■ **SUPPLIED PASSAGE**:
_ _ _ _ _

- Two men survived deadly plane crashes nearly 30 years apart while seated in the same seat, 11A.
- Both faced severe trauma and survivor’s guilt but lived to share their stories.
- The coincidence sparked global fascination, boosting interest in emergency exit seats like 11A.
In a story that feels more like fate than coincidence, two strangers—born in different eras, raised in different countries, and living entirely separate lives—found themselves bound by the same mysterious detail: Seat 11A. One escaped a plane crash in Thailand in 1998. The other survived a fiery wreck in India just days ago. The uncanny link between them is sending chills down spines across the globe.
And it all comes down to one seat.
Separated by Time, United by Survival
Back in December 1998, a 20-year-old Thai actor and singer named Ruangsak Loychusak boarded Thai Airways Flight TG261. The plane was on approach to Surat Thani Airport in southern Thailand when disaster struck. The aircraft, already struggling in poor weather conditions, stalled and slammed into a swamp just short of the runway.
Out of the 146 passengers and crew onboard, 101 lost their lives. The images of the wreckage were horrifying—twisted metal, charred luggage, and smoke rising from the thick jungle. Somehow, Ruangsak made it out alive. He was sitting in seat 11A, right by the emergency exit.

_ _ _ _ _

■ **ENTRIES SUPPLIED**:
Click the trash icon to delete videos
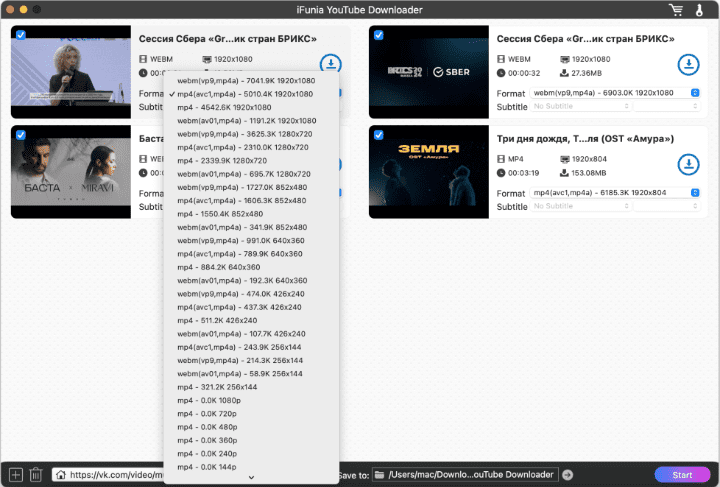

_ _ _ _ _

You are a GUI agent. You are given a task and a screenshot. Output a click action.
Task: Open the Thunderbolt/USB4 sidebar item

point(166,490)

_ _ _ _ _

■ **EXERCISE REQUIREMENTS**:
(A) Answer these about the seat 11A article, one per line:
(i) In what year did the crash in Thailand happen?
(ii) How many passengers and crew were aboard Thai Airways Flight TG261?
(iii) Where in the cabin was seat 11A located?
(B) Resume the seat 11A article after its last sentence, carrying on the story in the same voice.

■ **PER-TASK OUTPUTS**:
(A)
(i) 1998
(ii) 146
(iii) Right by the emergency exit

(B)
It was a moment that would define him forever.
“I was given a second life that day,” Ruangsak once told reporters. But survival didn’t come without scars. He didn’t step foot on another plane for ten years. Nightmares and guilt followed him. The thought of being among the few who lived when so many others perished never truly left him.
Now, 27 years later, Ruangsak stumbled across a headline that stopped him cold. A young man named Vishwash Kumar Ramesh had survived a horrific crash in India. And he had been seated in—of all places—11A.
The Ahmedabad Tragedy: One Survivor, One Seat
It happened on a Thursday afternoon. Air India Flight AI171 had barely taken off from Ahmedabad when something went terribly wrong. The Boeing Dreamliner, carrying 242 passengers, suffered a critical failure and went down in a fiery explosion not far from the runway.
By the time emergency responders arrived, smoke was billowing into the sky. The charred remains of the plane lay scattered, and the smell of burning fuel hung in the air. It was a devastating scene—almost no one had made it.
Except for one.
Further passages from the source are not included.